Dietrich also is seeing a mental health counselor as a result of connections made through the commons, and she is having dental work performed. She says her husband is a patient at Oregon Health & Science University and social workers at the commons supplied her with a taxi voucher so she could visit him. The apartment at the commons is intended for Dietrich alone, but before his hospitalization, she says, her husband would stay with her a few nights at a time. When he is well, she says, staff have told her they will help the two of them move into public housing.

“If they could just get rid of some of the people doing wrong, selling drugs,” Dietrich says. “On every floor here there are at least one or two people who (will) sell you something.”

Good idea poorly executed

Jason Isbell spends a lot of time in Bud Clark Commons. Isbell says he knows about 40 percent of the building’s tenants through his years on the street. He can often be found visiting a friend in one apartment or another. He calls himself “high-functioning crazy” and admits to a life of using and dealing drugs. He is being treated with methadone.

According to Isbell, about eight in 10 residents at the commons are substance abusers. Heroin is the drug of choice for about two-thirds of the drug-abusing residents, he says. Hand-off drug deals in front of the building are common, he says, and users know which apartments to ring if they want to buy heroin or meth. It’s not uncommon, Isbell says, for people using the services at the day center to buy drugs in the apartments.

Isbell says he knows a man who has a Bud Clark Commons apartment but rarely is there — he stays at a friend’s apartment in the building and allows a dealer to use his apartment as a base of operations.
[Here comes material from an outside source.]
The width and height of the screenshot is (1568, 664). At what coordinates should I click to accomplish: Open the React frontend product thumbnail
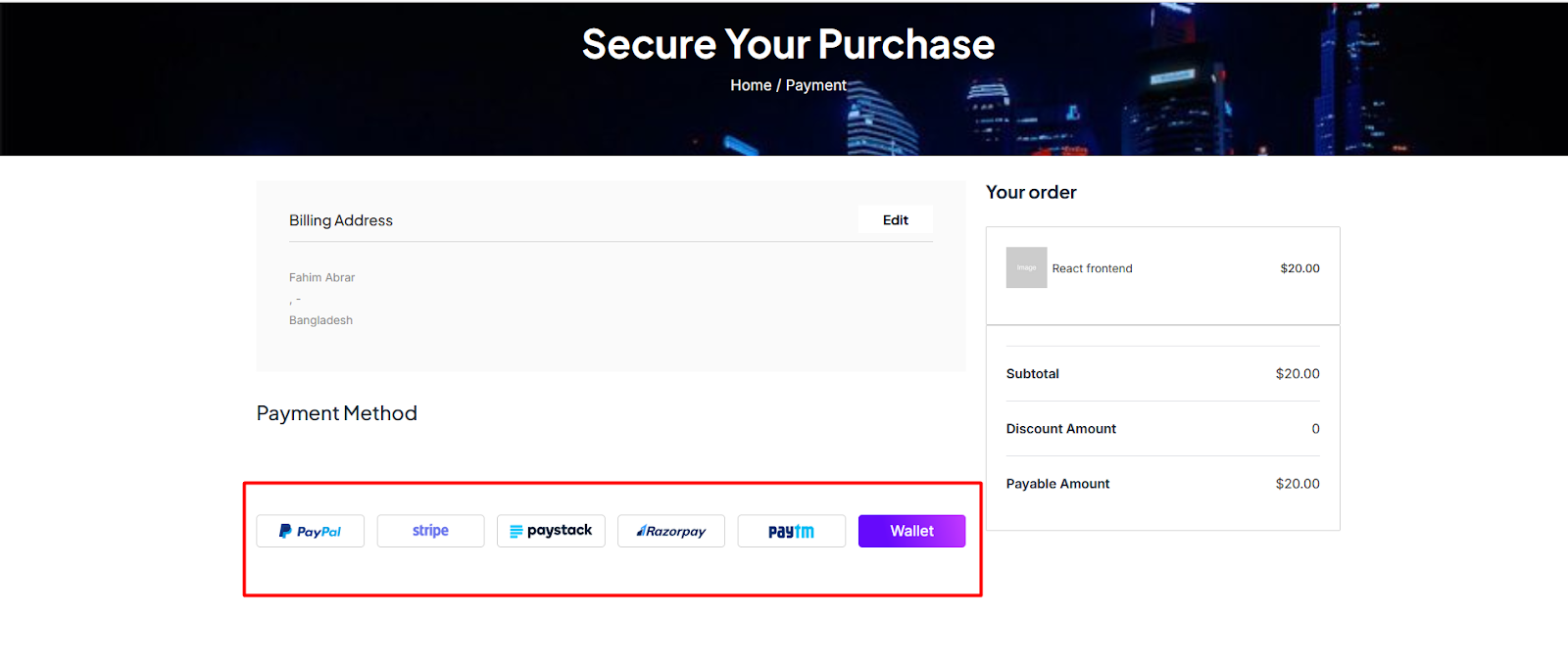(x=1026, y=267)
Isbell says there are six or seven heroin dealers and four or five meth dealers in the building that he knows personally. Another 20 tenants, he estimates, serve as middlemen or runners for dealers. Isbell says the setup at the commons provides a perfect situation for addicts who were unable to deal on the street.
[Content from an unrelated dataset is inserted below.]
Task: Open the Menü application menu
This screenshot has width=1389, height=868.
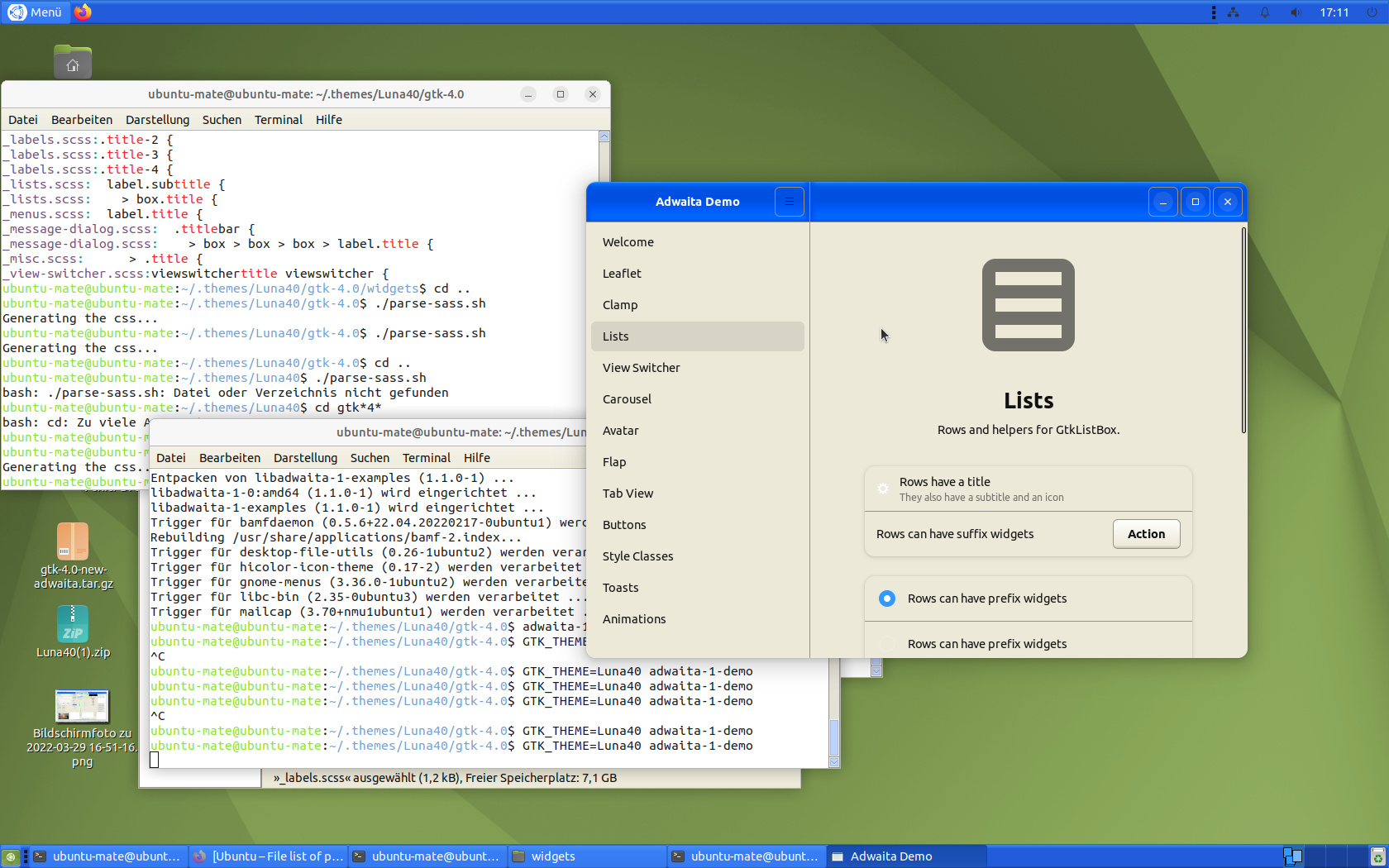Action: pos(35,12)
“They’re just doing it because they’re able to do it,” he says. “Because they have a safe place to do their transactions. They’d get busted in a minute on the street.”
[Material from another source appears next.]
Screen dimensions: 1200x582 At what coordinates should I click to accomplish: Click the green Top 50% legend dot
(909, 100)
Isbell says the staff at the commons should be aware of the dealing. “Everybody knows everybody who lives there,” he says. “As long as you’re not disturbing the people around you, they don’t care.”

“It’s a great idea poorly executed,” Isbell says of the commons. He says as long as tenants know they can stay there rent-free for life, they won’t be motivated to make changes in their lives. For those with income — usually Social Security Disability — the commons takes about 30 percent for monthly rent.

“A lot of those people, they’re not on the street, so they have no further goals,” he says. “They’re happy. They need to stop allowing people to placate themselves by doing nothing. They need to ensure that people are using this place as an opportunity to improve their lives rather than do the same thing indoors. That is the waste of money.”

A safe place for some

A police officer who patrols the area around Bud Clark Commons says he knows of residents who have moved out of the building because of too much criminal activity. He adds that he gets called to the apartments once or twice a day.

But the officer, who asked that his name not be published, says he prefers to take a big-picture look, and from that perspective he calls the apartments a success. “This provides a place for homeless alcoholics and drug users to live,” he says. “The good news is they’re not doing it out there in front of the MAX stop.”

Another tenant of the commons, a woman in her late 20s with a history of heroin abuse who says she is bipolar, who also asked to remain anonymous, says the heroin scene in the building is “crazy,” but calls her apartment “a godsend.”

“I was living out of a plastic bag for 13 years,” she says, adding that she was raped multiple times while living on the street, but has been safe at the commons.

She wonders if the commons is a more dangerous place to be for heroin addicts because it gives them a safe place to shoot up, and might lead to overdoses. In fact, the tenant says she knows of residents who had never done heroin until moving into Bud Clark Commons, but became hooked on the drug through other residents.

For her, feeling safe trumps all other concerns. “We need more buildings like this,” she says.